For Palm Sunday (and the beginning of Holy Week), Mass began with a procession and the blessing of palm fronds and crosses outside; and ended with a rousing chorus of 'Happy Birthday' for our parish priest, who will be 52 tomorrow. The church was filled to the rafters for the occasion, but I've noticed in the last few weeks that even on ordinary Sundays, attendance here is high - such a difference to how things were in my old parish. After Mass, I participated in a sponsored walk across The Hague to the ICC, to raise money for providing a proper healthcare in Kenyan refugee camps as part of our Lenten campaign.
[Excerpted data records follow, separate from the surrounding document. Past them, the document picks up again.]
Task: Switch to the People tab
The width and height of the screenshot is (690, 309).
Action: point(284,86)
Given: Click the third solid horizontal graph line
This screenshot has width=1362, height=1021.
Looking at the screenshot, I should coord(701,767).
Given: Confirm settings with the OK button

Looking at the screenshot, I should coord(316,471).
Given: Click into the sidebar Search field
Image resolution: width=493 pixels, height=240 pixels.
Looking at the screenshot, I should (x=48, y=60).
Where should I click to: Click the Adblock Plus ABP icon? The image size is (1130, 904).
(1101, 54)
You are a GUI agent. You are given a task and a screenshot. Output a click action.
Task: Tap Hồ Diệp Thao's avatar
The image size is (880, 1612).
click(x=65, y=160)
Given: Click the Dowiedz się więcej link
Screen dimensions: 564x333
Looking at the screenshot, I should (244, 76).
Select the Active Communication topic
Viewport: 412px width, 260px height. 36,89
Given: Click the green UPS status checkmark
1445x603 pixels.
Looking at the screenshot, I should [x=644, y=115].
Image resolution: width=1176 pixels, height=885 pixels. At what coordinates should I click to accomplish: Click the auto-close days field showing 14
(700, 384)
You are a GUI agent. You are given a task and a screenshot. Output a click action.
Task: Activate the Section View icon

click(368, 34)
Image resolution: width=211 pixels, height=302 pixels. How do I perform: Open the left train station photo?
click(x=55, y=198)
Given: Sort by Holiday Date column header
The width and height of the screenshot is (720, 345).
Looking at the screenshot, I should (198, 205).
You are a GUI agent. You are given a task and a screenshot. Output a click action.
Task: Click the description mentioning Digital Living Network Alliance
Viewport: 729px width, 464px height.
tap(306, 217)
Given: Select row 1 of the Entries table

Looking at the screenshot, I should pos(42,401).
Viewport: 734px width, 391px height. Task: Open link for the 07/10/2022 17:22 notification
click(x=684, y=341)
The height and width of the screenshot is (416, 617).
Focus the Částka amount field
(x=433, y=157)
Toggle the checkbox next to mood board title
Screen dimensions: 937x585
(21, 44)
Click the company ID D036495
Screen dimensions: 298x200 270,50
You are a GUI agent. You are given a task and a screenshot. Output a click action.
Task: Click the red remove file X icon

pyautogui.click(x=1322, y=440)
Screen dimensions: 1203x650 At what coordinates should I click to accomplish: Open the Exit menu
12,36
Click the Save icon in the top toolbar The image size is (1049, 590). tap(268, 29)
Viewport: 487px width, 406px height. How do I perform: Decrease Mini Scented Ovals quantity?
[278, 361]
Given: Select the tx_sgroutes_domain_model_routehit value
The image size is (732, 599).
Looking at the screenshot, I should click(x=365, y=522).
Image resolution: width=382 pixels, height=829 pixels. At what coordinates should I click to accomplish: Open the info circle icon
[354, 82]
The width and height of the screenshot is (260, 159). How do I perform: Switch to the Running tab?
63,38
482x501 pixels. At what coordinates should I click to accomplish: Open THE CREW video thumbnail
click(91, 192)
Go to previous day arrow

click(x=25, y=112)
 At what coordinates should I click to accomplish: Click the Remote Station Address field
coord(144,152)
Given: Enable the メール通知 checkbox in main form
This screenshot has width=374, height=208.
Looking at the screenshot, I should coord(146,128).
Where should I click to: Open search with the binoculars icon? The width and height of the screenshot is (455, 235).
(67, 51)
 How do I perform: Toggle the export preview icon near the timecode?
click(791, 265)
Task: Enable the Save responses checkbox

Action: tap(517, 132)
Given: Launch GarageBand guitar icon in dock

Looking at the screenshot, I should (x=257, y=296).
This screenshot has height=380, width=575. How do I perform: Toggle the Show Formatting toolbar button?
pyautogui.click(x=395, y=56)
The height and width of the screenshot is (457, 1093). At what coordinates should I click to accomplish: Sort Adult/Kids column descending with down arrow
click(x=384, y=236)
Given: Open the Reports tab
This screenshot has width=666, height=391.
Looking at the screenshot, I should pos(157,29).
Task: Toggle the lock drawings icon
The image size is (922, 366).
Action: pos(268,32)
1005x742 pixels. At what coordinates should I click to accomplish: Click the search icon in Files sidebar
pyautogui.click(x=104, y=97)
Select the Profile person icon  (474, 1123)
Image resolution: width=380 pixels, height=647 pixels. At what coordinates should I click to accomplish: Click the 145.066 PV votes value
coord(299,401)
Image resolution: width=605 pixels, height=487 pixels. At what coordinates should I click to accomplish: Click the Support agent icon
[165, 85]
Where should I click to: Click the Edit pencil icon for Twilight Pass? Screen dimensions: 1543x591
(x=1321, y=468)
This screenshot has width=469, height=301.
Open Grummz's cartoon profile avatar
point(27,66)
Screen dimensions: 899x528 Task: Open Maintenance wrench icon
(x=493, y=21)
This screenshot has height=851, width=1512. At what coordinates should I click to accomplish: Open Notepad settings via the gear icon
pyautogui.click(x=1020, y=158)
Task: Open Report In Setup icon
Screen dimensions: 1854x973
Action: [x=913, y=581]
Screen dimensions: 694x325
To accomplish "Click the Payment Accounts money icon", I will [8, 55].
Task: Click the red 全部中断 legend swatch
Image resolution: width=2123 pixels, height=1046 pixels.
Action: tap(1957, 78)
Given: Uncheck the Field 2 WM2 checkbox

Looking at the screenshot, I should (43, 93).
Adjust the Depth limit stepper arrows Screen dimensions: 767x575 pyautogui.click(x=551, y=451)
At the ICC, we were given a short but very interesting presentation about the Court and the cases that are brought before it. There are 4 crimes within the Court's jurisdiction, namely: genocide, crimes against humanity, war crimes committed after July 1st, 2002 and, under certain circumstances, the crime of aggression. The ICC differs from the ICJ in that here cases are brought against individuals, rather than against nations. There are currently 7 investigations and 8 preliminary examinations underway; all in all, 15 cases have been brought before the Court since it was established in 2002, of which 6 are currently at the trial stage.
I got chatting to one of my fellow parishioners, and she turned out to be working in HR. She's asked me to mail her my cv, which I will do...but without expecting too much at this stage.
But now: a recipe, courtesy of one of my French Facebook friends, one that I will certainly try next time I have a dinner party - although it's actually a traditional dish for Easter (apparently).
A traditional French casserole for Easter:
2 1/2 - 3 lb shoulder of lamb, bone removed
2/3 c of white wine
5 large firm potatoes
1 medium onion
3 cloves garlic
several sprigs of rosemary
salt and ground black pepper
The night before the meal:
slice the cloves of garlic into smallish pieces and insert them into little incisions made in the lamb. Then massage it with olive oil and sprinkle with salt, pepper and rosemary. Wrap tightly in clingfilm and put in the fridge overnight.
preheat oven to 230C/450F; peel and slice potatoes crosswise, somewhat thin. Do the same to the onion.
Coat the bottom of a roasting pan with olive oil and spread the potatoes over it evenly. Spread the onion rings on top, pour in the wine. Season with salt and pepper. Unwrap the lamb, lay it flat on the top and put the dish in the middle of the oven. After 15 mins, lower the temperature to 175C/350F; continue to roast for 10 mins per pound for medium rare (the preferred European way), or 15 mins per pound for well done. If at any point in the process, the lamb gets too dark, cover with aluminium foil for the rest of the oven time. Remove the lamb for cutting and let it sit while you put the vegetables in a serving dish. Use a slosh more wine to scrape up all the browned bits and drippings for gravy, thickening with a bit of cornstarch, if necessary. Serves 4-6, depending on appetite.
Accompany with a simple salad with vinaigrette dressing (made with walnut oil, if possible) and garnished with walnut halves and crumbled roquefort. A cabernet sauvignon is perfect for this delicate meat.